CHILDREN in the Mid West are going without appropriate speech and language therapy for more than a year because of a HSE recruitment freeze.
According to parents and health professionals, a lack of cover for therapists who are on sick leave or maternity leave is a major issue nationwide.
One parent, whose five-year-old son has not seen a speech and language therapist for more than a year, told the Limerick Post: “My son was first assessed in Newport Speech and Language Clinic in January 2013 and was seen only once in May 2013, when we were told by the therapist that she would be going on maternity leave and no-one would be replacing her due to cutbacks. He started school this September and we’re still on the waiting list.”
“I think it would have made a big difference to him if he had been seen regularly before he started school, it has affected his confidence. I don’t understand why speech therapy is not given more priority.

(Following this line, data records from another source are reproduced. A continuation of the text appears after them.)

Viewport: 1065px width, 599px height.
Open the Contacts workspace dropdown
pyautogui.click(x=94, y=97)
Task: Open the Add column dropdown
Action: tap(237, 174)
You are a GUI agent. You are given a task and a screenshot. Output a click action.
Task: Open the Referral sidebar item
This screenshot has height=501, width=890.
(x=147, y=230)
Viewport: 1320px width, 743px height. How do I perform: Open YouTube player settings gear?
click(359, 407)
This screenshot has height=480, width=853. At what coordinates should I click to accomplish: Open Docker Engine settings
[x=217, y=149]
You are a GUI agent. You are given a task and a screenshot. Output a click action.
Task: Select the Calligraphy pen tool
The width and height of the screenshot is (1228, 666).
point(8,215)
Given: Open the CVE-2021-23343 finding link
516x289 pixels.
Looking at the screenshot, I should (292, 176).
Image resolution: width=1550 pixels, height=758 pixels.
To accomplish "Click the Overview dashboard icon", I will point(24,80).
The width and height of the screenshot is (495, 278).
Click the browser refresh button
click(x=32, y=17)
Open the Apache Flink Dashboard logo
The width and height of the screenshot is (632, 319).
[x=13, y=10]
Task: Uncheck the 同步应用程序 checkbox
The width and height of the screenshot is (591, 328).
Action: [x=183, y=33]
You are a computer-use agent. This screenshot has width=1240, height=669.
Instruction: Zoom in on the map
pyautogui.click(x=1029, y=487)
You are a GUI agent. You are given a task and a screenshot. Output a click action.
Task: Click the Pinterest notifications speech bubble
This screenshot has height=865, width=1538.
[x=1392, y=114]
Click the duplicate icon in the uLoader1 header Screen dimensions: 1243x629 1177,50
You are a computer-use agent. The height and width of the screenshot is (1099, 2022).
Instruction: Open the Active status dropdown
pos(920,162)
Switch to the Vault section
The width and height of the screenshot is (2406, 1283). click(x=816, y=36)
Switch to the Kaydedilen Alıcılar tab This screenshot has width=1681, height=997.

“Early intervention is key in children with speech and language difficulties. More money and extra resources could end up being used on him in primary school, so no-one is saving anything. The children are the losers.”
A report released by Inclusion Ireland this week revealed that there were on average 203 children in need of therapy for each speech and language therapist in the Mid West.
The report also found that a child’s access to speech and language therapy can depend on where they live, and that many families are availing of private or non-profit therapy providers while awaiting a public service.
Carol-Anne Murphy, a lecturer in Speech and Language Therapy at the University of Limerick, said that those figures refer to a subgroup and do not reflect the actual number of therapists working with children in the region, or the number of children accessing services.
However, she agrees that there is a need for additional speech and language therapists.
“We still need more therapists, that is something that is clear from all the reports that have been compiled. But it’s not just a question of putting in more therapists. What is also required is to look at what happens when children are in the system, that we don’t allow gaps or discontinuity due to therapists going on maternity leave and things like that.
“It’s not just a question of taking children off the waiting list, it’s also important to see if they are getting enough intervention over a long enough period of time to meet their needs.”
She added that there is still significant demand for places on the course despite the recruitment freeze, but that some graduates have had to emigrate to find work.